**What is being asked:** Convert the records starting at the line containing "Given: Select the" and ending at the line containing "should pyautogui.click(x=329, y=43)." into a JSON list of strings, with one string per line and blank lines omitted. Leave the pictures out.

**Excerpted records:**
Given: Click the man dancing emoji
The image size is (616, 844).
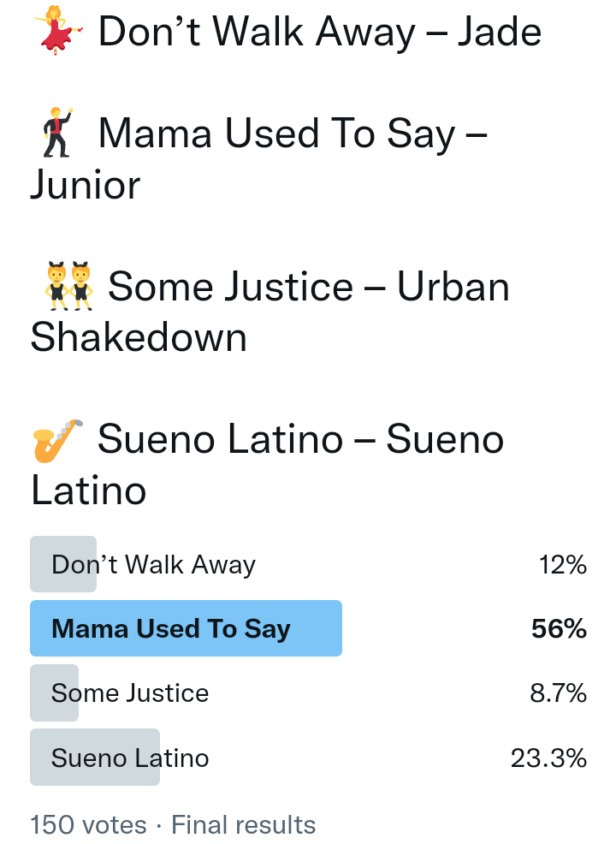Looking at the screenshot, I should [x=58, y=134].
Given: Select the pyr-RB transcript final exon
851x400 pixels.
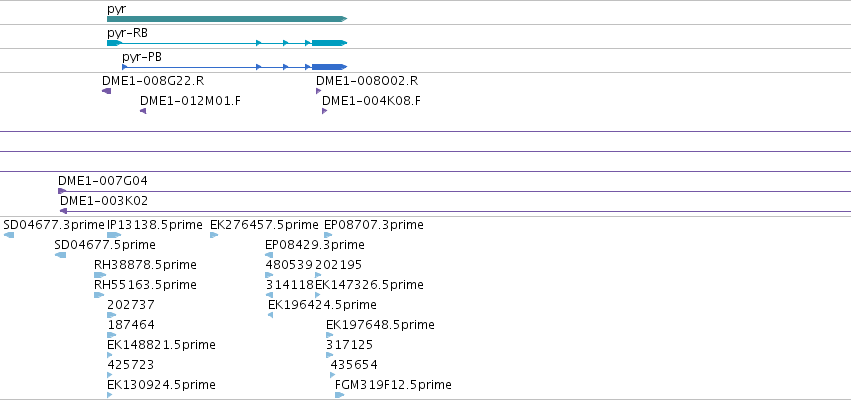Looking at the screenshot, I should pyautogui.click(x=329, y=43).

* * *

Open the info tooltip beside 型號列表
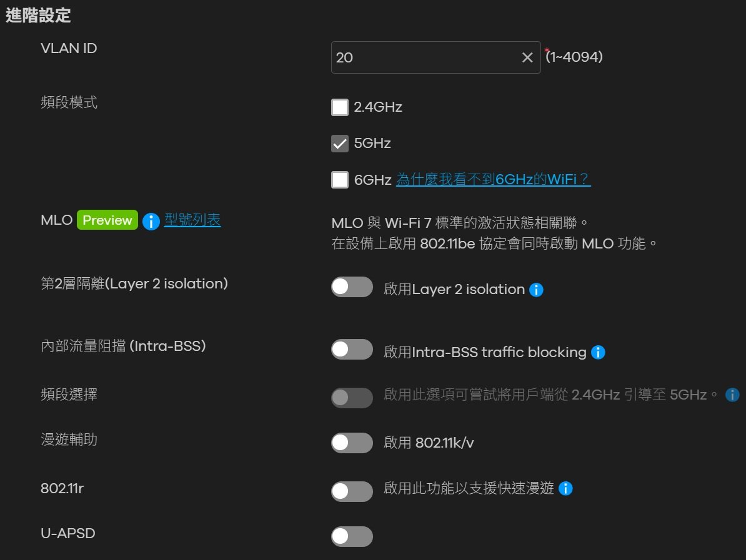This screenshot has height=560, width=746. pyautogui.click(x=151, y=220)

**Response for this exercise:**
[
  "Given: Select the pyr-RB transcript final exon",
  "851x400 pixels.",
  "Looking at the screenshot, I should pyautogui.click(x=329, y=43)."
]